6 de abril
O humano número 486 morreu num hospital de Madrid.
Listas de mortos.
Listas de livros escolhidos.
Lista de locais a visitar depois da peste, quando se afugentar a ansiedade e não os corpos.
Dez páginas no jornal com retratos de pessoas com duas datas.
Jocob Steinberg, poeta israelita: “nós parecemos esta noite uma cidade que arde”.
Preciso de gaze para as feridas de humanos e animais e consulto um link.
“https://www.mifarma.pt/gasas-suaves-hansaplast-10-uds-85m-x-5cm”.
Nos detalhes o link diz o seguinte:
“Ao olhar, as toupeiras indicaram limpar e coletar feridas.”
Mais à frente: “Invólucro estéril individual.”
Depois, o decisivo. Como usar:
“Limpe a área circundante cuidadosamente antes de aplicar o olhar.”
“Use ou cure o olhar Hansaplast para fixar um olhar em nenhum lugar.”
“Aplique um novo, acho que menos cabelo diariamente.”
Todas as instruções deviam ser assim.
Instruções de um maluco para outros malucos.
Gosto dos tradutores automáticos que entram na alta estética sem o saber.
“Limpe a área circundante cuidadosamente antes de aplicar o olhar.”
Limpar bem a superfície de uma pata ou de um braço humano.
Limpar cuidadosamente e depois aplicar o olhar.
Com uma certa força.
Tento isso com a pata da Roma.
Medicina que limpe cuidadosamente a área em volta e depois aplique o olhar.
Os antigos eram homens que aplicavam o olhar.
Não resultava.
A minha amiga grega conta-me que há dias, no acampamento para refugiados em Ritsona, uma mulher deu positivo no teste do coronovírus quando foi dar à luz num hospital público.
Só aí se percebeu que muitos no campo estavam infectados.
Quarentena. O bebé revela coisas.
O bom soldado Svejk e a descrição do manicómio:
“um inventor muito instruído (…) “que passava a vida a tirar macacos do nariz e só dizia uma vez por dia: acabei de inventar a electricidade.”
O anúncio delirante e mal traduzido da gaze fez-me lembrar este louco que inventava a electricidade uma vez por dia.
Depois disto acabar, o exterior vai estar repleto de loucos, inventores diários da electricidade.
Em Itália o governo aprovou a passagem de ano de todos os alunos.
Na Suécia teme-se milhares de mortes por covid-19.
Alguém pergunta: se perdesses o desejo, ias procurá-lo?
Onde?
Alexander Kluge fala de uma boneca "onde os olhos" indicam as horas.
Ver as horas certas pelos olhos da boneca.
Ver as horas certas pelos olhos de alguns homens velhos na televisão.
Em certos momentos, os relógios parecem deixar de funcionar.
Apenas funcionam os olhos humanos.
Em Itália, todos os que andam na rua têm as horas certas nos olhos.
Em Espanha também.
E noutros sítios. Nos Estados Unidos.
Recebo um link: carrega-se num ano e aparecem as músicas mais ouvidas nesse período.
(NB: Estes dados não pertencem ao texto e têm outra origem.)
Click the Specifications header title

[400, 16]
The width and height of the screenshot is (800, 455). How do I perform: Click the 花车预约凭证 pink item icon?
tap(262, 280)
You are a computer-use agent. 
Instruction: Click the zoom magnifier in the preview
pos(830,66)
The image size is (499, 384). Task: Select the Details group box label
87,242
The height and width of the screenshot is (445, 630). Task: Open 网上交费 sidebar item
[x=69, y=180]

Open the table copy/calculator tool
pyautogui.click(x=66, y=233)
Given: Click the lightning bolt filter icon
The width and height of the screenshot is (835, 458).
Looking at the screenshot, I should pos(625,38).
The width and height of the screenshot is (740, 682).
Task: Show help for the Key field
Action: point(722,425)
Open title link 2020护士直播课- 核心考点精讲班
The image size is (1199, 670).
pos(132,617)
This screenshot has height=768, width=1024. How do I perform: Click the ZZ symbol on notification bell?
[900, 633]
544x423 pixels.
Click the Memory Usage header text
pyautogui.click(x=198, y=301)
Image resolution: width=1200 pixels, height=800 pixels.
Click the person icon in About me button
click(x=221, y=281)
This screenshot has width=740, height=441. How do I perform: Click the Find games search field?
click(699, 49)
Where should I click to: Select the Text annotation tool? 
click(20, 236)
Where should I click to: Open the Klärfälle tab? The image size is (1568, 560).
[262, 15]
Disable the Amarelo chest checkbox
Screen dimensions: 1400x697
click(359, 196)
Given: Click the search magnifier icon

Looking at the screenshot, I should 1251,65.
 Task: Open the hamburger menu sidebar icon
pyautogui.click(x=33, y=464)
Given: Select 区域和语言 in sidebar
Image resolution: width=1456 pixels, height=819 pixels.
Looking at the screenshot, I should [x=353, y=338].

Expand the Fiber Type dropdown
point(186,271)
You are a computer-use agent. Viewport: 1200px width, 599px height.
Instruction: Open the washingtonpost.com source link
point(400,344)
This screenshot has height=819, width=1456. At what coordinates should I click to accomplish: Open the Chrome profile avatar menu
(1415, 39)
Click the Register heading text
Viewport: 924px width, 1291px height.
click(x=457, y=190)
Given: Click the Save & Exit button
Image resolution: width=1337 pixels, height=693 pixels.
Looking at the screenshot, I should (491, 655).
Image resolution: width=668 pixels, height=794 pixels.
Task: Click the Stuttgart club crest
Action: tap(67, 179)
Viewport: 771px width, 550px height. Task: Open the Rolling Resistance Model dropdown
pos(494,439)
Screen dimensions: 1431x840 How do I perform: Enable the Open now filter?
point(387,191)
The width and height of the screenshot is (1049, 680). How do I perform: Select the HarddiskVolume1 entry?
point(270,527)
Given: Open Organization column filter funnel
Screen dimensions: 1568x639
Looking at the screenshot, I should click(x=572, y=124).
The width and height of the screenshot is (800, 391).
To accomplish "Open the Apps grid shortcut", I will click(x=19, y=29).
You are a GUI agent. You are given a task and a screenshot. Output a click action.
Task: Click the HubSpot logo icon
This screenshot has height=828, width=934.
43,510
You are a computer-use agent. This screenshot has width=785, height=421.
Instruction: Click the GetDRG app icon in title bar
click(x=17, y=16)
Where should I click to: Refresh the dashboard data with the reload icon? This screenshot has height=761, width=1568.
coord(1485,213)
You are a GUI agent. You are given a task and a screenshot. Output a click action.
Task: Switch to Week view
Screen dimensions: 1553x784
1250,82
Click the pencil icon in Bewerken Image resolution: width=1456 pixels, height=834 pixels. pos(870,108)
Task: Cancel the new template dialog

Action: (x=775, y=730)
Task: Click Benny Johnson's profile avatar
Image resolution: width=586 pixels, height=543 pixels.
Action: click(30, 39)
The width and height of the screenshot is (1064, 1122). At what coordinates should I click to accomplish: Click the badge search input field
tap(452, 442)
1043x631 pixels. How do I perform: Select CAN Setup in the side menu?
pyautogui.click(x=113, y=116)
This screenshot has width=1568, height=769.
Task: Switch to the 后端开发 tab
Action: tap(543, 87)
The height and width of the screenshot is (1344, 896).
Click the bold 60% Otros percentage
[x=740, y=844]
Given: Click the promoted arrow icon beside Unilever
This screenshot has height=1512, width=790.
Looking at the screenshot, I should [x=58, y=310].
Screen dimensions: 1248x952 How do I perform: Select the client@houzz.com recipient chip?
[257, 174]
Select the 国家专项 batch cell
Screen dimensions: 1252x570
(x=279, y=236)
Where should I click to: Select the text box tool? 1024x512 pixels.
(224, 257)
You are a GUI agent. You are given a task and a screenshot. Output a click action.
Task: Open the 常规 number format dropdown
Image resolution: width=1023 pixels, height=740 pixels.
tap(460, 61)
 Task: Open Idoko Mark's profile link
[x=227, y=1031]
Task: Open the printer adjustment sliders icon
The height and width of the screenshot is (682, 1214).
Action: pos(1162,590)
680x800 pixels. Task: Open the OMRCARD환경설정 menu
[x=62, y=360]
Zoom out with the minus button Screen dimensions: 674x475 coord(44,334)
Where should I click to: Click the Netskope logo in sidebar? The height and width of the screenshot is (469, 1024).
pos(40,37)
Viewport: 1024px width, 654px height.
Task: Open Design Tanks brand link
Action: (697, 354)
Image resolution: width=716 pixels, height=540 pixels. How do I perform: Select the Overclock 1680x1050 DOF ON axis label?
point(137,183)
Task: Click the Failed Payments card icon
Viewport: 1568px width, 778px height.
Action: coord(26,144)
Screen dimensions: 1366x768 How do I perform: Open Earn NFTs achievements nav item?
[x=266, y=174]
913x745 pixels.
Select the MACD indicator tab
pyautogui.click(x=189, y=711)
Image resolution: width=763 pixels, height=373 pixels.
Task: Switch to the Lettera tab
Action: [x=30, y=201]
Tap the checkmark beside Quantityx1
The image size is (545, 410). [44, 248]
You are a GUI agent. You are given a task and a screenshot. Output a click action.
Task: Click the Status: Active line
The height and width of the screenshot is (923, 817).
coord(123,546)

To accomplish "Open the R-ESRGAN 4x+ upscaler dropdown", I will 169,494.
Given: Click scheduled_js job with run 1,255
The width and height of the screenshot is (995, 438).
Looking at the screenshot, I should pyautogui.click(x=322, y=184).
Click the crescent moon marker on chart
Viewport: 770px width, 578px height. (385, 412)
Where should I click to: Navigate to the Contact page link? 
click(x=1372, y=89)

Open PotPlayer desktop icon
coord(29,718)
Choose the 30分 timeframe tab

Chama-se “máquina de nostalgia”.
Uma máquina coletiva de nostalgia.
Jung explícito e em dó ré mi.
Clico em 1986.
As escolhas são péssimas.
De Phil Collins a Samantha Fox.
Por vezes é melhor perder a memória: memória 0.0.
Há dois dias na Índia: “Milhares de pessoas em fuga para fugir à fome.”
As fábricas fecharam, quase tudo de quarentena.
Milhares abandonam a capital e regressam à aldeia.
Mas não há autocarros suficientes.
Relatos no The Guardian. Muitos tiveram de regressar a pé.
200 quilómetros desde Nova Deli.
“A estrada parecia infindável e os meus filhos faziam pequenas pausas para dormir no chão”, contou Mamta.
A única coisa que nos fez continuar foi o facto de não termos outro lugar para ir, disse Mamta.
A única coisa.
“A cada dia um renascer mais profundo" dizia o pintor, citando um mestre.
No dia seguinte, no mesmo sítio, porém mais afundado.
Só com a cabeça de fora.
Assim se aprende: só com a cabeça de fora.
Boris Johnson foi internado nos cuidados intensivos.
O ministro dos Negócios Estrangeiros, Dominic Raab, vai substituí-lo.
Volto ao livro.
“Dê cinco passos para a frente e cinco passos para trás”, diz um médico no manicómio do bom soldado Svejk.
É um teste para ver se um homem é louco ou não.
Tento fazer isso.
Todos devíamos fazer isso.
Cinco passos para a frente e cinco passos para trás para ver se ficamos no mesmo sítio.
Não ficamos no mesmo sítio.
Já não é possível ficar no mesmo sítio.